NASA is set to launch Artemis II, its first crewed Moon mission since 1972. Four astronauts will orbit the Moon in 2026.
"I have also discovered some really great places on Earth that I hadn't visited when I was in space. I have to fill my time, and I plan to do so by travelling all around -- Kerala is one of them," she told the the starstruck crowd packed into the venue. The 60-year-old recently hung up her boots — and four space suits.
In a stellar 27-year career, she logged 608 days in space, the second most for a NASA astronaut, and shares the sixth-longest single American spaceflight of 286 days with Butch Wilmore during NASA's Starliner and Crew-9 missions.
She has also completed nine spacewalks, totalling 62 hours and 6 minutes, ranking as the most spacewalk time by a woman and fourth-most on the all-time cumulative spacewalk duration list.
Calm and with nerves of steel, Williams makes no fuss about her achievements. For her, it's all part of the job. Nothing “extraordinary", not even the harrowing stretch when an eight-day mission to the International Space Station turned into a nine-month odyssey after problems cropped up on their Boeing Starliner flight.
Such was her faith in her training and the people she worked with that fear was the last thing on her mind, even when five of the spacecraft's 20 thrusters failed during a docking attempt at the International Space Station (ISS).
"The act of fear really never entered my head. What entered my head was the trust I had in the people on the ground, the trust I had in my friend and colleague Butch Wilmore, who was sitting right next to me, and the trust he had in me — and how we were going to solve this problem," Williams said. Of course, despite all her technical mastery and unwavering teamwork, she said she missed the simple, tactile joys of life on Earth.
While she could keep up with her family through video calls and even enjoyed following the latest news and rumours, there were things Williams couldn't replace from orbit -- the soft rain on her skin, the wind brushing her face, the feel of sand beneath her feet, and, most of all, the company of her dogs.
"I look at our planet, and not only do I feel the heartbeat of all the people, family, and friends I know, but also the animals that I love. It's amazing to see them in action here on our planet. This is our planet where they live, where the fish swim, where all the trees grow. And not being able to be part of that... that was deeply painful," she added.
Born to a Gujarati father, Deepak Pandya, from Jhulasan in Mehsana district, and a Slovenian mother, Ursuline Bonnie Pandya, on September 19, 1965, in Euclid, Ohio, Williams took the occasion to thank India for embracing her as its daughter.
Recalling her first space mission, she admitted she was initially sceptical when her father told her that people across the country were praying for her safe return.

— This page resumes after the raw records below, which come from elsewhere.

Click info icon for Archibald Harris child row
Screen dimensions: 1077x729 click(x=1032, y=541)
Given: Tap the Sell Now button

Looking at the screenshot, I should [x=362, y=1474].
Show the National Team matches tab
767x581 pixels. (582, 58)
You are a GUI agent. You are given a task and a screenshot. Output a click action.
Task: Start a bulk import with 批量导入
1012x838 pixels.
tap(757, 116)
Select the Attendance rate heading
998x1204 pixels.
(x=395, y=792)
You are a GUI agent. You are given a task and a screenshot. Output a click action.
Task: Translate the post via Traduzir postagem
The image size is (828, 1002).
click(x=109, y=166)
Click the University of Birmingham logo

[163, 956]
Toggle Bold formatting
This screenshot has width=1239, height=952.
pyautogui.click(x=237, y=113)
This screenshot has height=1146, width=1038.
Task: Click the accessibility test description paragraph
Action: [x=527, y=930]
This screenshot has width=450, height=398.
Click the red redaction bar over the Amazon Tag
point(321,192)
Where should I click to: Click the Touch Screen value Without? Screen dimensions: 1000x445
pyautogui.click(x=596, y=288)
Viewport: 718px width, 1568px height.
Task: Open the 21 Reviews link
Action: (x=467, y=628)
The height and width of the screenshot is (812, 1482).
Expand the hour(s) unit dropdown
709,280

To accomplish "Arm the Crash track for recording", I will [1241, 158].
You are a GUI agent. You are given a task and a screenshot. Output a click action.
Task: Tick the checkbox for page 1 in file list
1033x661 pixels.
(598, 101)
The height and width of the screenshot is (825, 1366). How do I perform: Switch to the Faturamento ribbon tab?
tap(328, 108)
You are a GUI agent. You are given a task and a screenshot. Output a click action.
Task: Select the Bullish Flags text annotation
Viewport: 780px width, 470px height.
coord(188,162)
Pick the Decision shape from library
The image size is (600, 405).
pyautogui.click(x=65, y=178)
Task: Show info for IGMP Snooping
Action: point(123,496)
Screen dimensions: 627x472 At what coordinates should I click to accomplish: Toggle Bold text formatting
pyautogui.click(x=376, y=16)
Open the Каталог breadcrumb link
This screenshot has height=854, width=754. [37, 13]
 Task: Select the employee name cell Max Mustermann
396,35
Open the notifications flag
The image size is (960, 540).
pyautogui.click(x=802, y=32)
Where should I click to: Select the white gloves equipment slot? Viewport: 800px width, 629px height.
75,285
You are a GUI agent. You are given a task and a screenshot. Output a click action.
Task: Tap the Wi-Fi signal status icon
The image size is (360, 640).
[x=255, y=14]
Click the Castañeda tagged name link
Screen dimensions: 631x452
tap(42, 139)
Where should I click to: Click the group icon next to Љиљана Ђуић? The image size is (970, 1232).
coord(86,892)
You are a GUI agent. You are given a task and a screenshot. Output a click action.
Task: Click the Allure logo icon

"I said to him, 'I don't believe you. This can't happen.' And then, when I came home, I actually saw newspaper articles, and I realized it was true. A friend of mine was in the Himalayas at an elementary school and told me, 'Oh my gosh, your picture is at the school.' "I was like, wow. This is so heartfelt, so warming to me, that I have been taken as a daughter of India," she said.
Williams first launched aboard space shuttle Discovery with STS-116 in December 2006 and returned aboard Atlantis with the STS-117 crew. In 2012, she lifted off from the Baikonur Cosmodrome in Kazakhstan for a 127-day mission as part of Expedition 32/33 and went on to serve as space station commander for Expedition 33.
The four-day KLF literary extravaganza is hosting over 400 speakers, including Nobel Laureates Abdulrazak Gurnah and Abhijit Banerjee, authors Kiran Desai and Shashi Tharoor, historian Romila Thapar, essayist Pico Iyer, Jnanpith winner Pratibha Ray, sports icons Rohan Bopanna and Ben Johnson, and Wikipedia founder Jimmy Wales.
KLF 2026, now in its ninth edition, will come to a close on January 25.